◆ **TASK PROMPT**
Please restate the records below word for word, leaving out every picture.

◆ **DATASET EXTRACT**
[Start of section]
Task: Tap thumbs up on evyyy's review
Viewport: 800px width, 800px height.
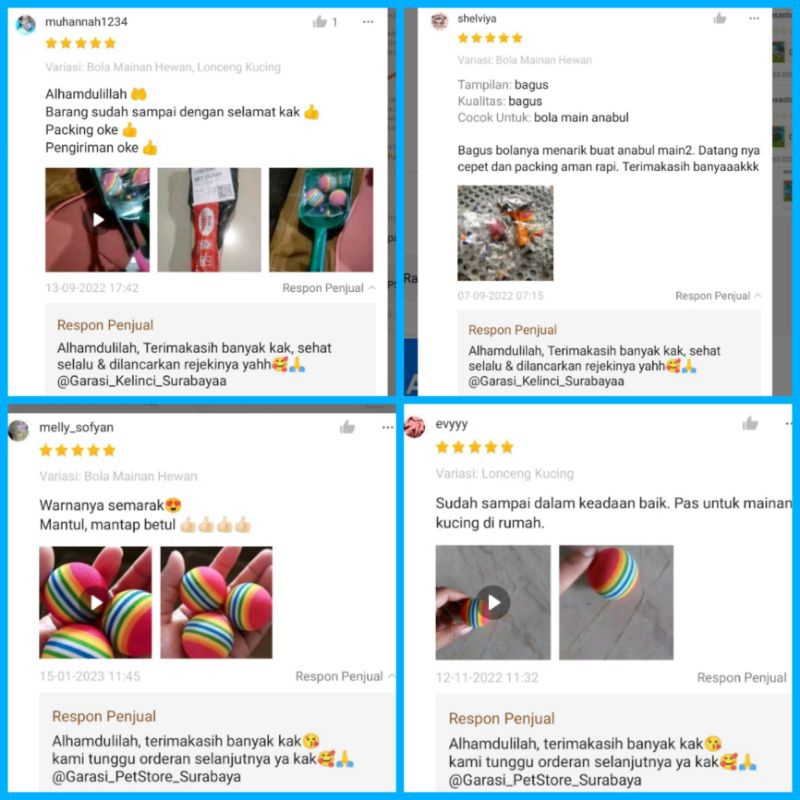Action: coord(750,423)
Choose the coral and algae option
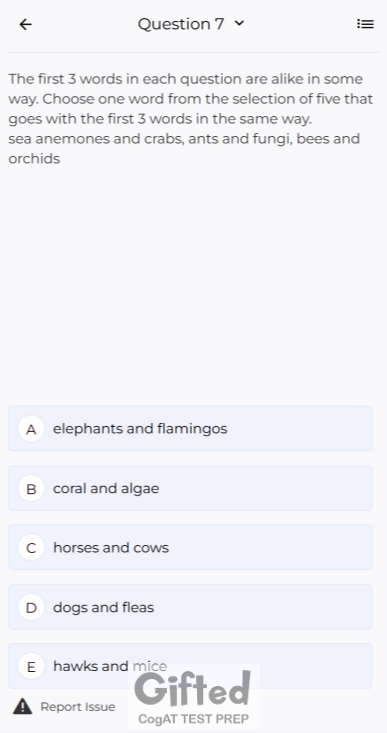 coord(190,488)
[End of section]
◆ **EXPECTED ANSWER**
Task: Tap thumbs up on evyyy's review
Viewport: 800px width, 800px height.
Action: coord(750,423)
Choose the coral and algae option
 coord(190,488)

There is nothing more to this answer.